Please print exactly the lines from the line containing "[facebook.com/AmarinBabyAndKids] (102, 35)" through the end of the data, no more, and keep pictures out of the copy.

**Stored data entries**
BEGIN

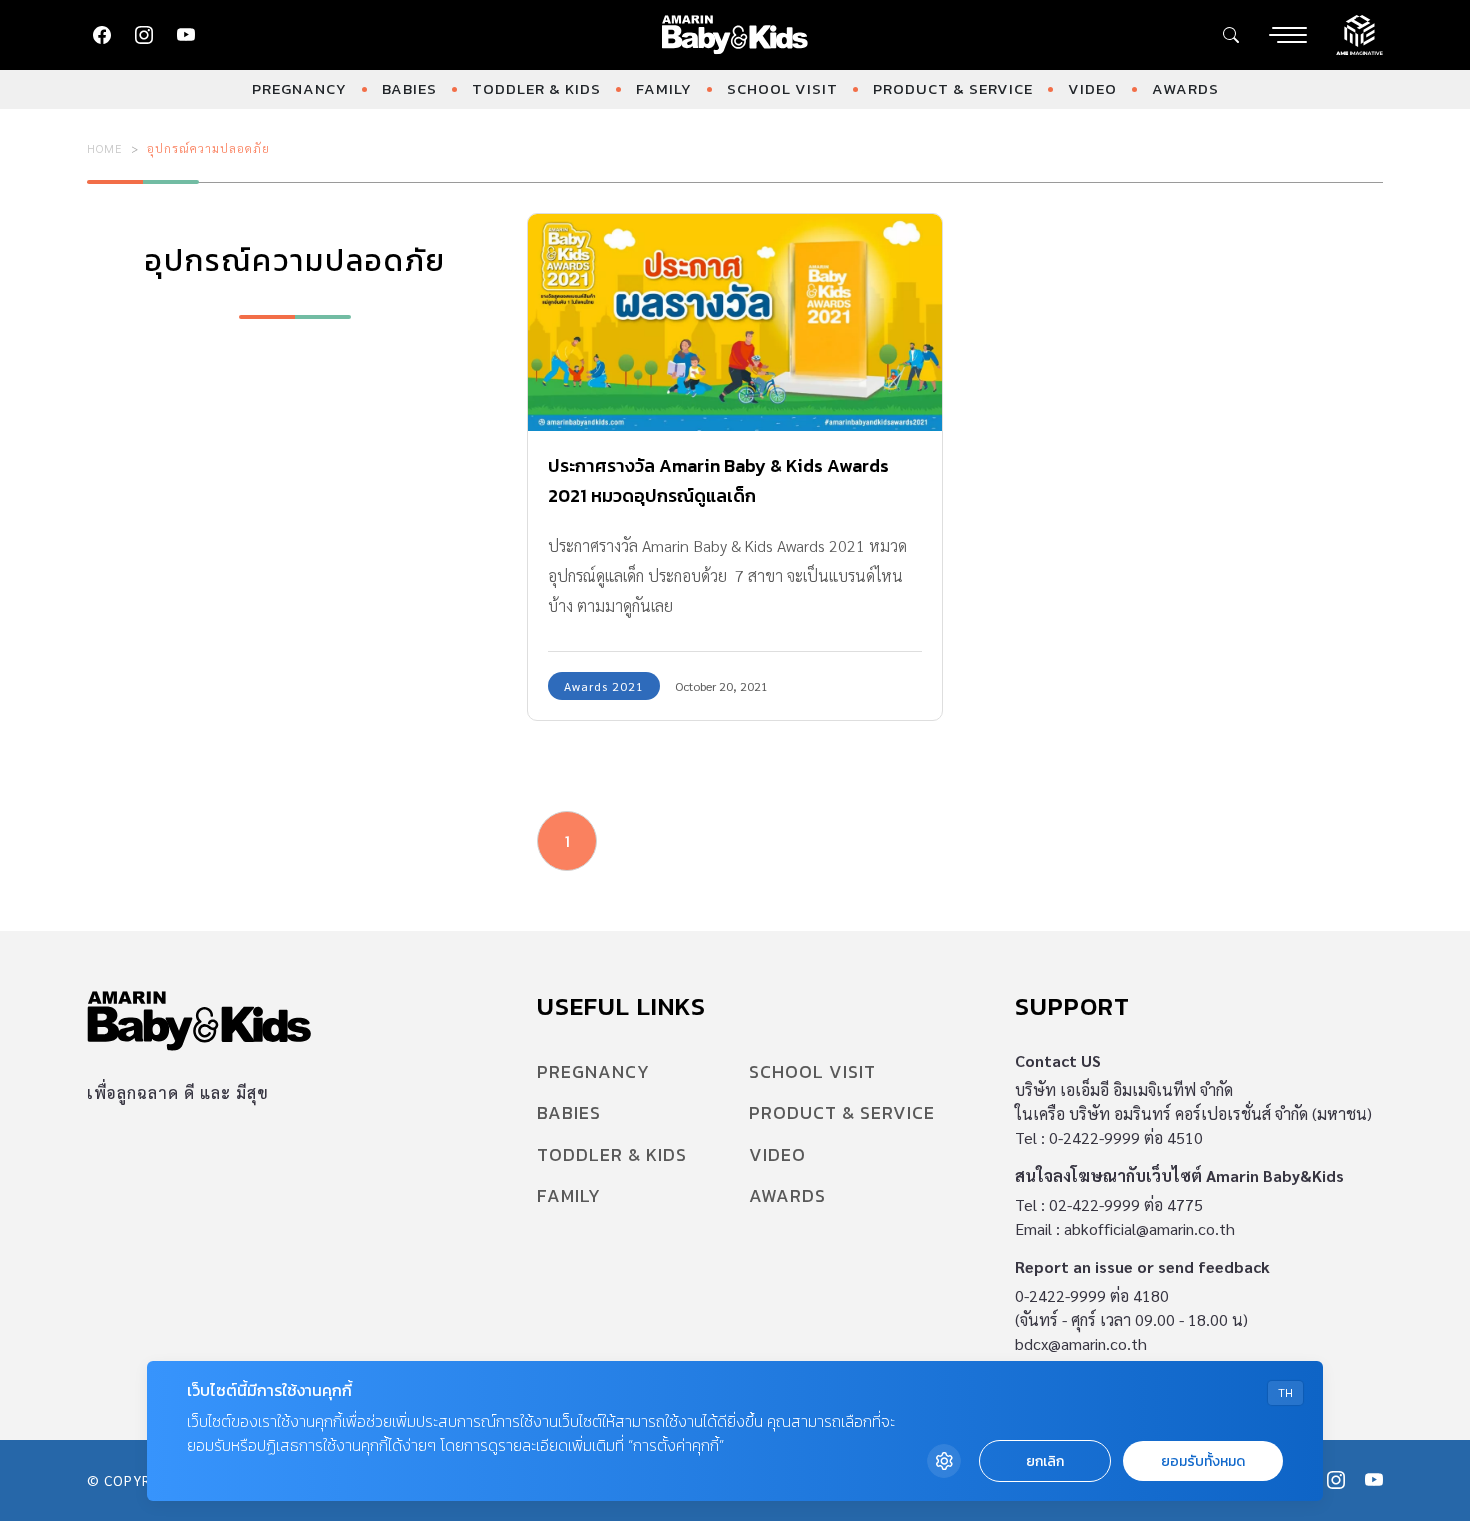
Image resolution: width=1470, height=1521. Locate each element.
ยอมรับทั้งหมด (1203, 1461)
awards (1185, 88)
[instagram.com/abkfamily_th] (144, 35)
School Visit (782, 88)
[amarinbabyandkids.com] (735, 35)
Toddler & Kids (536, 88)
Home (105, 148)
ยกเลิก (1045, 1461)
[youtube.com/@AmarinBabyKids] (186, 35)
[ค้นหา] (1231, 35)
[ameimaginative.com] (1359, 33)
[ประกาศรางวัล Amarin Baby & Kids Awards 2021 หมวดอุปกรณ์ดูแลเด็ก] (735, 322)
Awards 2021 (604, 686)
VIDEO (1092, 88)
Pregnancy (299, 88)
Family (664, 88)
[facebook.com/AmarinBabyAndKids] (102, 35)
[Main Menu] (1288, 35)
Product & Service (953, 88)
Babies (409, 88)
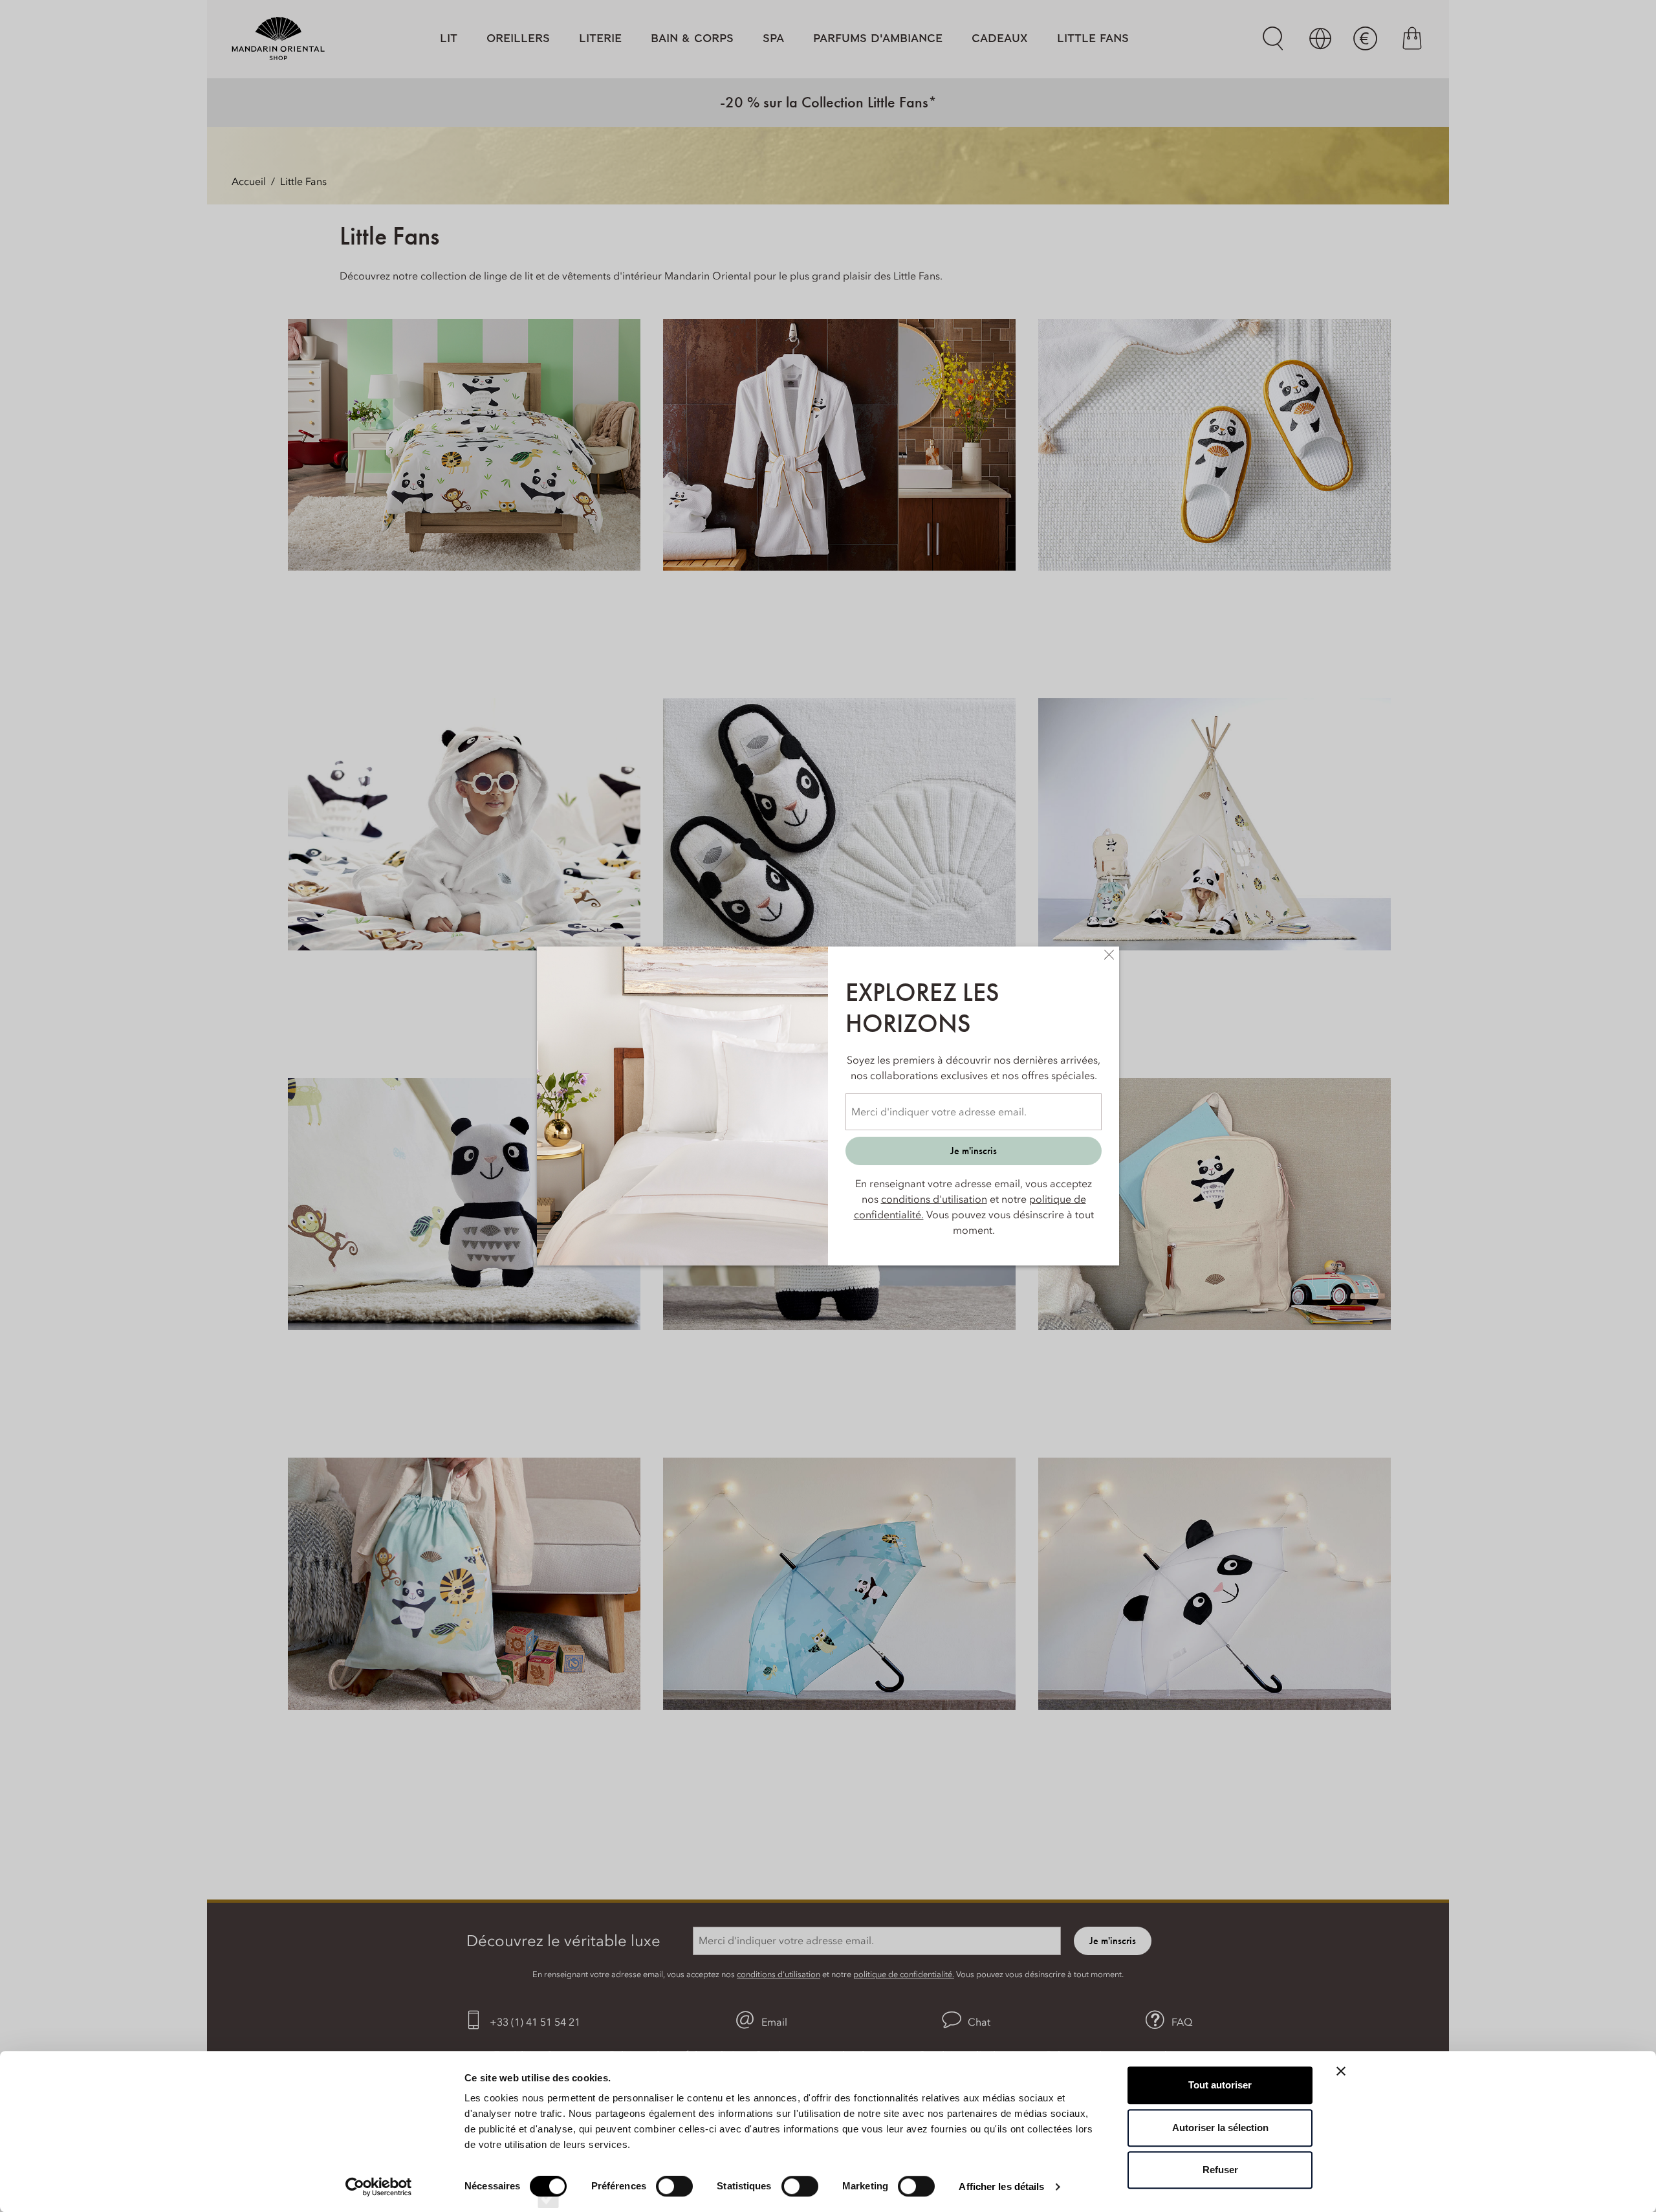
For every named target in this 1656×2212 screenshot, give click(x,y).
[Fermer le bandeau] (1341, 2070)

END

**Task answer**
[facebook.com/AmarinBabyAndKids] (102, 35)
[Main Menu] (1288, 35)
Product & Service (953, 88)
Babies (409, 88)
For every named target in this 1656×2212 screenshot, give click(x,y).
[Fermer le bandeau] (1341, 2070)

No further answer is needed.